→ Requirement
Note the line where "How do I perform: Clear" appears in the data below; write it out exactly, along with every line that comes after it to the end.

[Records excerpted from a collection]
——
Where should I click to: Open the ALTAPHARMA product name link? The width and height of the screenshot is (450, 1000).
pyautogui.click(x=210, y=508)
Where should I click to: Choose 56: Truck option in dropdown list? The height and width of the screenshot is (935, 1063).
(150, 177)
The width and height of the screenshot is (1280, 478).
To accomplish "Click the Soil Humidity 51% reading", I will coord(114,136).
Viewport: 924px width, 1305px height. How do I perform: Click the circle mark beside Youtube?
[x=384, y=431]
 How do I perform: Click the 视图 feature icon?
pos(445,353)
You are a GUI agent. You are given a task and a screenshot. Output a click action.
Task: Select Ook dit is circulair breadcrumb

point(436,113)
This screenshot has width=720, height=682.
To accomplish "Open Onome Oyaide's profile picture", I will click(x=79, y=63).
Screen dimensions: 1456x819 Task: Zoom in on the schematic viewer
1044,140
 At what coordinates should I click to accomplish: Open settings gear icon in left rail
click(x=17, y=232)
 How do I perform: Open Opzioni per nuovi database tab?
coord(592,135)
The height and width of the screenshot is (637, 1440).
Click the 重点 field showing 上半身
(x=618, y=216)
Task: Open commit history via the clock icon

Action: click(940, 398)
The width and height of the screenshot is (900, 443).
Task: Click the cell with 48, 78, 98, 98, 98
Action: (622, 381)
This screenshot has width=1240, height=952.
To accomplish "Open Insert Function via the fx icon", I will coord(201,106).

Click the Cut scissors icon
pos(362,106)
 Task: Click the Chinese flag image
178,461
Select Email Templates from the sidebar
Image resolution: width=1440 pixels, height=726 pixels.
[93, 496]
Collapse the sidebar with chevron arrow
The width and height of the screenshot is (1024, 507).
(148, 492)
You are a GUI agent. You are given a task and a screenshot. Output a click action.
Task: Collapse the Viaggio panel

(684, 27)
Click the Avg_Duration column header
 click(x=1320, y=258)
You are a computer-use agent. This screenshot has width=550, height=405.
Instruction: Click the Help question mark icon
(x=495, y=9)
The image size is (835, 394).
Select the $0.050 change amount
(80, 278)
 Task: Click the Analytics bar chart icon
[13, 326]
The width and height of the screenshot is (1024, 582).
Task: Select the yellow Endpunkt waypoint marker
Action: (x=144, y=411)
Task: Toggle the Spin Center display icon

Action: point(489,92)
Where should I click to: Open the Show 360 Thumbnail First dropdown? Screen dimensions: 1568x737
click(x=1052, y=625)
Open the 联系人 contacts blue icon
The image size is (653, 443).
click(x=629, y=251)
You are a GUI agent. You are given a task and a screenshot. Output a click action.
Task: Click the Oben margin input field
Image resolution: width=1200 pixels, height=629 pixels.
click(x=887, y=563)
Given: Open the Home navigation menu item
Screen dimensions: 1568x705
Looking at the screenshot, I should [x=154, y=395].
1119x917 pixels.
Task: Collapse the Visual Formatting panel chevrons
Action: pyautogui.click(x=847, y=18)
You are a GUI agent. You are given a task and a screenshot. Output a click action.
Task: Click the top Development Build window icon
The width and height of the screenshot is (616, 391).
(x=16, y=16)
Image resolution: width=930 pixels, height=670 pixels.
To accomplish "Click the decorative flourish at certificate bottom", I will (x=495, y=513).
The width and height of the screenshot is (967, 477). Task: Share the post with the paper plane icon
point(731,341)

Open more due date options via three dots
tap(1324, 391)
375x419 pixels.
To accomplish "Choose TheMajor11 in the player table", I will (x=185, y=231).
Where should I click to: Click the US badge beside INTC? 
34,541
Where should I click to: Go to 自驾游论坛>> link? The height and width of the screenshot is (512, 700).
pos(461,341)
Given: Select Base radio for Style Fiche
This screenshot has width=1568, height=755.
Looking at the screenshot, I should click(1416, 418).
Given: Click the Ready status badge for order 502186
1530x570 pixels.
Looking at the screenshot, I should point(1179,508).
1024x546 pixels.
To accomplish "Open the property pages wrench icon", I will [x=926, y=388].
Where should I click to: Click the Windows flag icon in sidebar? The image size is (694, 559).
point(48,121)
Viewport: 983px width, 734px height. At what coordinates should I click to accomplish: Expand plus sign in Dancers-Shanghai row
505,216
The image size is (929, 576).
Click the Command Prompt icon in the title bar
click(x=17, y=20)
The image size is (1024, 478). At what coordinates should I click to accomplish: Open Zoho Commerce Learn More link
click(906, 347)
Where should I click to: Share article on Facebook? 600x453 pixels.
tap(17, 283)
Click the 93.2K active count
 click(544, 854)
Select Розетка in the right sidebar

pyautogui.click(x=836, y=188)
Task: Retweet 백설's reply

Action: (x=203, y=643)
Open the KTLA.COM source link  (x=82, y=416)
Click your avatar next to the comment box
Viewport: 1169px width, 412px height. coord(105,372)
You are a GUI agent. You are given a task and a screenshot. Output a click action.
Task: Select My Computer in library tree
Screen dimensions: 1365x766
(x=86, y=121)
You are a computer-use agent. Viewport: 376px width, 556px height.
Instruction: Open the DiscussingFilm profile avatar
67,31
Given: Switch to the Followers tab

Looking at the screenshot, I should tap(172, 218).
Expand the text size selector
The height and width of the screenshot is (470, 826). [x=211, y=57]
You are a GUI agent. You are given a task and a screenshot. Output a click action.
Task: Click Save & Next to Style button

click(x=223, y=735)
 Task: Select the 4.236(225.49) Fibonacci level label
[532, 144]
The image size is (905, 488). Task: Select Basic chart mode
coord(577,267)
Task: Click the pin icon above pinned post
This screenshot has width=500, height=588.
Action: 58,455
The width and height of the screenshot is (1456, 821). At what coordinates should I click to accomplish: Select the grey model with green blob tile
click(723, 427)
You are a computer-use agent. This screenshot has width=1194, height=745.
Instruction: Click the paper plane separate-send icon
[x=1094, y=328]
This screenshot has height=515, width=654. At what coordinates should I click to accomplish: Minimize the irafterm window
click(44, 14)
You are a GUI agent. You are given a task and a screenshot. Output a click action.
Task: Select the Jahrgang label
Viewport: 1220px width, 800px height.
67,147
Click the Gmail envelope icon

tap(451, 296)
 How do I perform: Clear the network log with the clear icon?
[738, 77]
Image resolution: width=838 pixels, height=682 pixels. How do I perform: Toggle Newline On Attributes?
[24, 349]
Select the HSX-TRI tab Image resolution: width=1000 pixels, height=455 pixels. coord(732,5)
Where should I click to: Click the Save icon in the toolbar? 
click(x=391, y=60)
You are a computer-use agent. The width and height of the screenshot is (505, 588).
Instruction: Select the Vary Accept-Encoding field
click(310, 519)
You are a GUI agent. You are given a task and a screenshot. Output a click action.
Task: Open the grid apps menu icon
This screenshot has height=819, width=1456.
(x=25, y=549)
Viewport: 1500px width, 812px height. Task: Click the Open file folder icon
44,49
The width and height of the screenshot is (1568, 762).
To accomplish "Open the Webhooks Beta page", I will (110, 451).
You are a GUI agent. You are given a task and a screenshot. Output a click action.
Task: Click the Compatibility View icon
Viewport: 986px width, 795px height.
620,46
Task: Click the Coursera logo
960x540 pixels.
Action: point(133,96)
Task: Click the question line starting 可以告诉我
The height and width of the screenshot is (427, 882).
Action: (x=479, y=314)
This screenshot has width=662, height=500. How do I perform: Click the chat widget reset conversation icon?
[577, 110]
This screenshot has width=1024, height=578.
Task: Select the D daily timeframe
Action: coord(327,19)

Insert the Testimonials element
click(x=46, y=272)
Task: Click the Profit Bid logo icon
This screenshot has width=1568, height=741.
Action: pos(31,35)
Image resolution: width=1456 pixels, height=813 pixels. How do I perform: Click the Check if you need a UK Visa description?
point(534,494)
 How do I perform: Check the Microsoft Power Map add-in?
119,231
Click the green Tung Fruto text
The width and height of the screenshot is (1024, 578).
——
→ Task output
 How do I perform: Clear the network log with the clear icon?
[738, 77]
Image resolution: width=838 pixels, height=682 pixels. How do I perform: Toggle Newline On Attributes?
[24, 349]
Select the HSX-TRI tab Image resolution: width=1000 pixels, height=455 pixels. coord(732,5)
Where should I click to: Click the Save icon in the toolbar? 
click(x=391, y=60)
You are a computer-use agent. The width and height of the screenshot is (505, 588).
Instruction: Select the Vary Accept-Encoding field
click(310, 519)
You are a GUI agent. You are given a task and a screenshot. Output a click action.
Task: Open the grid apps menu icon
This screenshot has height=819, width=1456.
(x=25, y=549)
Viewport: 1500px width, 812px height. Task: Click the Open file folder icon
44,49
The width and height of the screenshot is (1568, 762).
To accomplish "Open the Webhooks Beta page", I will (110, 451).
You are a GUI agent. You are given a task and a screenshot. Output a click action.
Task: Click the Compatibility View icon
Viewport: 986px width, 795px height.
620,46
Task: Click the Coursera logo
960x540 pixels.
Action: point(133,96)
Task: Click the question line starting 可以告诉我
The height and width of the screenshot is (427, 882).
Action: (x=479, y=314)
This screenshot has width=662, height=500. How do I perform: Click the chat widget reset conversation icon?
[577, 110]
This screenshot has width=1024, height=578.
Task: Select the D daily timeframe
Action: coord(327,19)

Insert the Testimonials element
click(x=46, y=272)
Task: Click the Profit Bid logo icon
This screenshot has width=1568, height=741.
Action: pos(31,35)
Image resolution: width=1456 pixels, height=813 pixels. How do I perform: Click the Check if you need a UK Visa description?
point(534,494)
 How do I perform: Check the Microsoft Power Map add-in?
119,231
Click the green Tung Fruto text
The width and height of the screenshot is (1024, 578).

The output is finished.